The Chemical Wedding is a compilation album by Danielle Dax released exclusively in Japan in November 1987, containing rare and previously unreleased songs.

Eight songs are included on this album, four of which had been previously released as B-sides to singles from Inky Bloaters, while the other four songs had not been released in the U.K. before. Of the four previously unreleased songs, three would appear the following year on the U.S. compilation album Dark Adapted Eye in the form of new mixes/masters and even a new recording.

== Track listing ==

Note: The songs "Touch Piggy's Eyes," "Whistling for His Love," "Cat-House" (re-recorded version), and "When I Was Young" were later included on the 1988 U.S. compilation Dark Adapted Eye. All eight songs were included on the 1995 U.K. compilation Comatose-Non-Reaction ("Cat-House" and "Whistling" are the re-recorded/remixed versions). Some songs had the mixdown tapes deliberately sped up during mastering for inclusion on later releases; "Touch Piggy's Eyes" and "When I Was Young" on Comatose are 4:05 and 3:48 respectively as a result.

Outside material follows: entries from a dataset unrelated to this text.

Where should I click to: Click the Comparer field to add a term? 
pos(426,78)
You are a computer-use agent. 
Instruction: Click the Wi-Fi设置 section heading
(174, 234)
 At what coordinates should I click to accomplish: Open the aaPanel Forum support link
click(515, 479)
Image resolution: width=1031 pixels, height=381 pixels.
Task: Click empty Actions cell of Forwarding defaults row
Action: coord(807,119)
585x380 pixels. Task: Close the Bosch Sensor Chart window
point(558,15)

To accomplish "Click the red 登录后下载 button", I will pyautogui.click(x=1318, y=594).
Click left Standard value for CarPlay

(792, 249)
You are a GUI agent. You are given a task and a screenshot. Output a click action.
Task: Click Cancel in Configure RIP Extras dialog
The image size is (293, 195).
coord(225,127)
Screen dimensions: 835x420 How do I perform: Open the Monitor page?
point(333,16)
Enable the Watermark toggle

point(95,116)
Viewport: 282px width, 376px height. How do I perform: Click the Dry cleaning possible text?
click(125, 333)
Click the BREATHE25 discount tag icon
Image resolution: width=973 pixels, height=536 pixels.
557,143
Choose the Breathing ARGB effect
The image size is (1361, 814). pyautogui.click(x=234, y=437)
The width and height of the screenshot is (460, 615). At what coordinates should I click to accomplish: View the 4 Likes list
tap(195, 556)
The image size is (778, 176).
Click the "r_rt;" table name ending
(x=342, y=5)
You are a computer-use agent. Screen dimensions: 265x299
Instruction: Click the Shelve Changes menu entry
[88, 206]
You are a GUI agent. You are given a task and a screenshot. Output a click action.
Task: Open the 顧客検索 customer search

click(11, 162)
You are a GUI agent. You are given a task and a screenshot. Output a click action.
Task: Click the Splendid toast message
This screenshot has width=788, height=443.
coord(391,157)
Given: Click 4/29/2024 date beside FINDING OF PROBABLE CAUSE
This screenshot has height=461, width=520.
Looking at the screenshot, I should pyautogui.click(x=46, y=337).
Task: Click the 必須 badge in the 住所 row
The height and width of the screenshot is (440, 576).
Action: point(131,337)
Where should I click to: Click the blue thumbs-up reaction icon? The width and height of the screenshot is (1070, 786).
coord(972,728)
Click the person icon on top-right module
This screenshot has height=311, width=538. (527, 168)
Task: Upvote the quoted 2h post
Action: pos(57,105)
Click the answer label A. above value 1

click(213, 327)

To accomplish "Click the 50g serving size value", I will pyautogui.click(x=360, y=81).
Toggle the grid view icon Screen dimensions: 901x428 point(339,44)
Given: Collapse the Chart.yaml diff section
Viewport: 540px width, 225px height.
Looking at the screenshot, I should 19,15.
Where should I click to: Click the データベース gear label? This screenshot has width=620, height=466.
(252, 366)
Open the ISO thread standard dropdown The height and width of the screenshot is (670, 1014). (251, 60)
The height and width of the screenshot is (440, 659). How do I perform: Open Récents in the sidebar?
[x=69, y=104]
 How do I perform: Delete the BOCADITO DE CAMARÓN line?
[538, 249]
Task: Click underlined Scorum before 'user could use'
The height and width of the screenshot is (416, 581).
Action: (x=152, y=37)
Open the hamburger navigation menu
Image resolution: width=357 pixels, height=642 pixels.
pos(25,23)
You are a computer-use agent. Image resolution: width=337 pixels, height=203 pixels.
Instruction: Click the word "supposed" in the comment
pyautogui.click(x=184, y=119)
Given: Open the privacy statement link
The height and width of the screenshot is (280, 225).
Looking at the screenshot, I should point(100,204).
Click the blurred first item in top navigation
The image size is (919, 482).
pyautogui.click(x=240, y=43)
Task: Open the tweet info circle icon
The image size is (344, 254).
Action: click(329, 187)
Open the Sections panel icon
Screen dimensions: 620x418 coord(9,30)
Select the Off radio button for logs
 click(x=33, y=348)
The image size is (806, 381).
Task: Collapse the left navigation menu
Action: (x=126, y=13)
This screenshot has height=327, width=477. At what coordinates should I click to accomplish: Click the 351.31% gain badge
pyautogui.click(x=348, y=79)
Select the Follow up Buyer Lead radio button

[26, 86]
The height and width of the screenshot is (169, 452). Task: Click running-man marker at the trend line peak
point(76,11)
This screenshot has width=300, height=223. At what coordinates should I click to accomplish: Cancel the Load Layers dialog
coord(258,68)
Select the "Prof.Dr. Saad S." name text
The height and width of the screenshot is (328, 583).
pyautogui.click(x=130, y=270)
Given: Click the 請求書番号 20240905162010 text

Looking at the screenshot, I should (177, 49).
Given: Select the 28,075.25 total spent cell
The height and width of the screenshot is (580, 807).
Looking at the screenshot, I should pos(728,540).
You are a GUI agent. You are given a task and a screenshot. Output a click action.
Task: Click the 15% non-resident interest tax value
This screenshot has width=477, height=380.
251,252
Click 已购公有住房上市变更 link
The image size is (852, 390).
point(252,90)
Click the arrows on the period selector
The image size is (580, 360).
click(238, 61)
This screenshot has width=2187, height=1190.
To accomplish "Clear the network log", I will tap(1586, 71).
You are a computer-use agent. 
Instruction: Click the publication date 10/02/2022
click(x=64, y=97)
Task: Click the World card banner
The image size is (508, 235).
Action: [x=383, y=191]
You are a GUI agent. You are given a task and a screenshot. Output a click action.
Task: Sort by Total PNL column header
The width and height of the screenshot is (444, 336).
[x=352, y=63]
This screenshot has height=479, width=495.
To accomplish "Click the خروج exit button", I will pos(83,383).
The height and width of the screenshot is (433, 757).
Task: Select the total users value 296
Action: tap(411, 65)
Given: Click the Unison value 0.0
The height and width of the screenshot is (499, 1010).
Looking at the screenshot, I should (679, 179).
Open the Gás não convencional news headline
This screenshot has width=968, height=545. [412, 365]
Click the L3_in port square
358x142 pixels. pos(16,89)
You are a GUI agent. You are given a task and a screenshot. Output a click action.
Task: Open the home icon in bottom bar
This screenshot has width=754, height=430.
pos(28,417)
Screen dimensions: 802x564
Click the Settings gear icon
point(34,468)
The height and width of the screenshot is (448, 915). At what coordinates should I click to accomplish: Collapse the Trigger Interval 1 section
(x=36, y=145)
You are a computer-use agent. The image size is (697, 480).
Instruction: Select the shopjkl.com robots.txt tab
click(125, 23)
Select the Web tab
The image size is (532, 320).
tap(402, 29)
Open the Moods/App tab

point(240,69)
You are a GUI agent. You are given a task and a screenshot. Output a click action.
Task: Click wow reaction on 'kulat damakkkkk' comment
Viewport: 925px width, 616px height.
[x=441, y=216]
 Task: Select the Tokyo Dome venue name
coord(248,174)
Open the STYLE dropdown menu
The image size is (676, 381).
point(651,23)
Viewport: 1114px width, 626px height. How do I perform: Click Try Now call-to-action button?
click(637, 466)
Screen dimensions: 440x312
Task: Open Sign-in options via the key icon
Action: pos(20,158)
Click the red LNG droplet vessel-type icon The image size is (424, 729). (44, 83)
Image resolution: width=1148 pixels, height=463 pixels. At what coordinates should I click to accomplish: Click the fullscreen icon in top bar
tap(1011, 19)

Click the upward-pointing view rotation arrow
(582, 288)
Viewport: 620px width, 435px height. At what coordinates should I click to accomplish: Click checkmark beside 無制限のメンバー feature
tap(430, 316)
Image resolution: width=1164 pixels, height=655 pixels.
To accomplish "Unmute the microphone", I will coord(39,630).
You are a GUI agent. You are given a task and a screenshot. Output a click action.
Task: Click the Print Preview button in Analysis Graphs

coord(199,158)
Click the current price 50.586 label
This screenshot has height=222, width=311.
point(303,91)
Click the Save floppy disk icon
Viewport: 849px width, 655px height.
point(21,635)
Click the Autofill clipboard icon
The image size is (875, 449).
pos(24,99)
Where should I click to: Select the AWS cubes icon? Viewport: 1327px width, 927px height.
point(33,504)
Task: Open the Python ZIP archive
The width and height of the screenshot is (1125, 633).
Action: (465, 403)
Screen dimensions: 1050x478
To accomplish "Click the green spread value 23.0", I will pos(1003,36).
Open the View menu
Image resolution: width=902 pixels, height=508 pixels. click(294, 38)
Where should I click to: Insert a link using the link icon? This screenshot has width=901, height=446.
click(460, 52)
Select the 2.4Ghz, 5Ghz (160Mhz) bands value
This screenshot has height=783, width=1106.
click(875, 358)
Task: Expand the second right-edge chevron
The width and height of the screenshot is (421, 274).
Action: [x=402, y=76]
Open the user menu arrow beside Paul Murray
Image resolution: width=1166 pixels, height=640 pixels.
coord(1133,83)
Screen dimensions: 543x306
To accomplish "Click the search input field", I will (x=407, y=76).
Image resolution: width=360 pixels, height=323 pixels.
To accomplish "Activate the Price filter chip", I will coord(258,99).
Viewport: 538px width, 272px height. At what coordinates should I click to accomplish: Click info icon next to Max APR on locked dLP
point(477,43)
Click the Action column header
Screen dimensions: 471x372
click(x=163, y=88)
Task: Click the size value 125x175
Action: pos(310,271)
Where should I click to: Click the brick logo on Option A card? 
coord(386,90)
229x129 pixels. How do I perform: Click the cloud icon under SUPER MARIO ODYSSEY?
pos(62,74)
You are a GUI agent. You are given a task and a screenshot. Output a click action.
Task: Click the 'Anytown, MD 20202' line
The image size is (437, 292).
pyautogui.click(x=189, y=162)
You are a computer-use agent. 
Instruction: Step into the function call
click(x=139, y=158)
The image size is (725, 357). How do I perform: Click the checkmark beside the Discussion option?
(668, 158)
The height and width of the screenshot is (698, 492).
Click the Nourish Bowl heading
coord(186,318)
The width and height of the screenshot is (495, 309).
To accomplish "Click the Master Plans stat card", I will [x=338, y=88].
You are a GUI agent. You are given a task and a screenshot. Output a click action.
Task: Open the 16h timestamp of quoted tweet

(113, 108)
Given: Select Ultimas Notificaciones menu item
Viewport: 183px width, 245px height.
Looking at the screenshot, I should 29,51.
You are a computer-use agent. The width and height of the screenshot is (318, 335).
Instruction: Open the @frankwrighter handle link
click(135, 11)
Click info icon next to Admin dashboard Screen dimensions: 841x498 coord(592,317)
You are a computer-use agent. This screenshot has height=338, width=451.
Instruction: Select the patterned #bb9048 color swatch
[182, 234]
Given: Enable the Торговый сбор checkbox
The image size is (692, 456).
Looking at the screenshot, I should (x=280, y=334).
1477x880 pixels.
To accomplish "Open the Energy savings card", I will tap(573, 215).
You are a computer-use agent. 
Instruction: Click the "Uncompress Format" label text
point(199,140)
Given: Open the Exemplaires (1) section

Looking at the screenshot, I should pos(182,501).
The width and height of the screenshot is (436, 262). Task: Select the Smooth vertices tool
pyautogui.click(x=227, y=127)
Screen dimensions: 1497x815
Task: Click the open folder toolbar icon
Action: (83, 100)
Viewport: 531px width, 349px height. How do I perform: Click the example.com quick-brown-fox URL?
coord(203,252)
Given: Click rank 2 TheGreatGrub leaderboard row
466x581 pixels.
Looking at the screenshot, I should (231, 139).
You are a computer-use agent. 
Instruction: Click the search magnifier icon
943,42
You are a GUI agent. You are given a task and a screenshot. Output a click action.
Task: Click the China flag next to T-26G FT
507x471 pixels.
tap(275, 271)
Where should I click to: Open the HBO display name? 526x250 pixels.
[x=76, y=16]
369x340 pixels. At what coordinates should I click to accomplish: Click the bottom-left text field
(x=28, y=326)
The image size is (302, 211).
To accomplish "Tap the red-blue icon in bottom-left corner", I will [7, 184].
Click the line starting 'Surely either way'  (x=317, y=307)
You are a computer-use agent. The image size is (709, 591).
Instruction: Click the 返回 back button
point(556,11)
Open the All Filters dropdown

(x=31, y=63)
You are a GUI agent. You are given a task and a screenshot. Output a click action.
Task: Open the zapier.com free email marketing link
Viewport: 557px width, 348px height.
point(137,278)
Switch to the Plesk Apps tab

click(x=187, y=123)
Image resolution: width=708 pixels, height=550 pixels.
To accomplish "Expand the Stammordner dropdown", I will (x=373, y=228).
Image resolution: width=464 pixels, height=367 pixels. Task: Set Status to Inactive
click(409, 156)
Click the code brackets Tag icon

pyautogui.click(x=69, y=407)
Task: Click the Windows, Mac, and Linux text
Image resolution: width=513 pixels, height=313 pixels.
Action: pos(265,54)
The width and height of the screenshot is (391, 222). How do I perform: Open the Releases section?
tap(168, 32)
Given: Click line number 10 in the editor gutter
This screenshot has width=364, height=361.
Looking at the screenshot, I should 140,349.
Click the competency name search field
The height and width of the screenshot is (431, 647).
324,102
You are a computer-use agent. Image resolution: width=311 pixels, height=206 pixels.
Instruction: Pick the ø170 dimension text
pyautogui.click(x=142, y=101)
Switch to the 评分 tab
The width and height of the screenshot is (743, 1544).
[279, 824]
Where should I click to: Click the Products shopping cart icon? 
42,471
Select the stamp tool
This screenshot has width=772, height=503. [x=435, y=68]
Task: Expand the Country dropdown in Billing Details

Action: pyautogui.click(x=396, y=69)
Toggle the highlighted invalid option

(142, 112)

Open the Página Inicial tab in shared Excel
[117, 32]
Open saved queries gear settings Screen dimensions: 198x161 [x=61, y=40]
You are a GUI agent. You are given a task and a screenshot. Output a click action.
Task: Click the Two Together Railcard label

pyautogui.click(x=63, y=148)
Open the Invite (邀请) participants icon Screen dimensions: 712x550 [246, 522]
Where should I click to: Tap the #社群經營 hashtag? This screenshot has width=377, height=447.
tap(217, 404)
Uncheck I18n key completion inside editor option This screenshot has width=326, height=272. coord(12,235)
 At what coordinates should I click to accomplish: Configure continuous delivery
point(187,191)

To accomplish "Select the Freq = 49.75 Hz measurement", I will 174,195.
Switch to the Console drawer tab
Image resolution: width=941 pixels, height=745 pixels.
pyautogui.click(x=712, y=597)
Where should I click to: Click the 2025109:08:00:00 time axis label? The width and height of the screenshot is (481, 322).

| No. | Title | Single | Length |
|---|---|---|---|
| 1. | "Touch Piggy's Eyes" | Previously unreleased; later released as the B-side of "Cat-House" (UK 12") | 4:48 |
| 2. | "Whistling for His Love" | Previously unreleased; later remixed and released as the B-side of "White Knuckle Ride" (U.K. 7" & 12") and "Cat-House" (U.S. 12") | 3:35 |
| 3. | "Olamal" (Instrumental) | Previously unreleased | 1:29 |
| 4. | "Muzzles" | "Big Hollow Man" (7" & 12") | 3:22 |
| 5. | "Cat-House" | Previously unreleased; later re-recorded and released as a single in 1988 (UK) and 1989 (U.S.) | 4:03 |
| 6. | "Up in Arms" | "Where the Flies Are" (12") | 3:01 |
| 7. | "When I Was Young" | "Where the Flies Are" (7" & 12") | 4:04 |
| 8. | "The Passing of the Third Floor Back" (Instrumental) | Different recording/mix than on "Big Hollow Man" (12") | 2:53 |

==Credits==
Music and arrangements by Danielle Dax and David Knight.

Lyrics by Danielle Dax.

Recorded at Fortress Dax; additional recording and mixing at Alaska Studios and Greenhouse Studios.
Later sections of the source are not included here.